Permanent Under-Secretary’s Steering Committee, ‘British Foreign Policy: Brief by the Foreign Office’, 26 January 1968
This long report is a briefing for the Foreigh Secretary’s forthcoming talks in Washington. It notes that the primary goal of British foreign policy is to make Britain economically strong, which was the reason for deciding to withdraw military forces from ‘East of Suez’. It continues:
“Positively, it demands that we should bend our energies to help to produce a world economic climate in which our external trade, our income from invisibles and our balance of payments can prosper. This demands that we should support and, where appropriate, initiate measures for freer and more expanded world trade, for tariff reductions, for the reduction of non-tariff barriers, for greater international liquidity and for satisfactory solutions to problems of international indebtedness, including that of the sterling balances… Although our entry into the European Communities has been blocked for the time being we must continue to develop our markets there, while increasing our efforts to open up new markets and making the best of existing opportunities elsewhere eg in Latin America, parts of the Far East such as Thailand, and indeed wherever devaluation has given us real competitive advantages. Negatively, we should for the time being adopt a ‘heads down’ attitude in regard to proposals which, however desirable in themselves, would throw a significantly greater strain upon our balance of payments, eg commodity schemes directed primarily to raise prices rather than at stability of markets”.

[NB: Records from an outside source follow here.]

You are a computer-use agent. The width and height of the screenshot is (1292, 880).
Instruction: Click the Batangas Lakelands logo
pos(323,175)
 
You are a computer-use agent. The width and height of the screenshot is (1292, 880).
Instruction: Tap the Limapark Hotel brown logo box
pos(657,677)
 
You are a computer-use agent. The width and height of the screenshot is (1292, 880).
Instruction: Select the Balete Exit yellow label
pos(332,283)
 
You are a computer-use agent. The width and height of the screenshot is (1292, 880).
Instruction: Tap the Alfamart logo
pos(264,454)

“We should work to harmonise US and European policies but so long as the objectives are in harmony we need not be shy about forward on the merits of the case different means of attaining them… We must ensure that our aid programme supports not only the developmental needs of recipient countries but also our own commercial and foreign policies… Wherever possible we should try to shape our aid programme to fit more appropriately the pattern of our trade and investment interests in different countries”.
Source: National Archives, FCO 49/13
The most significant thing about this foreign policy assessment is how unremarkable it is. It is a general statement of ‘minding our interests’ as the basis of foreign policy which any developed nation at any time in its history would espouse. How could it be otherwise? Does anyone seriously expect that a foreign policy statement would ‘we should be nice to others because we want to be known as nicer people’?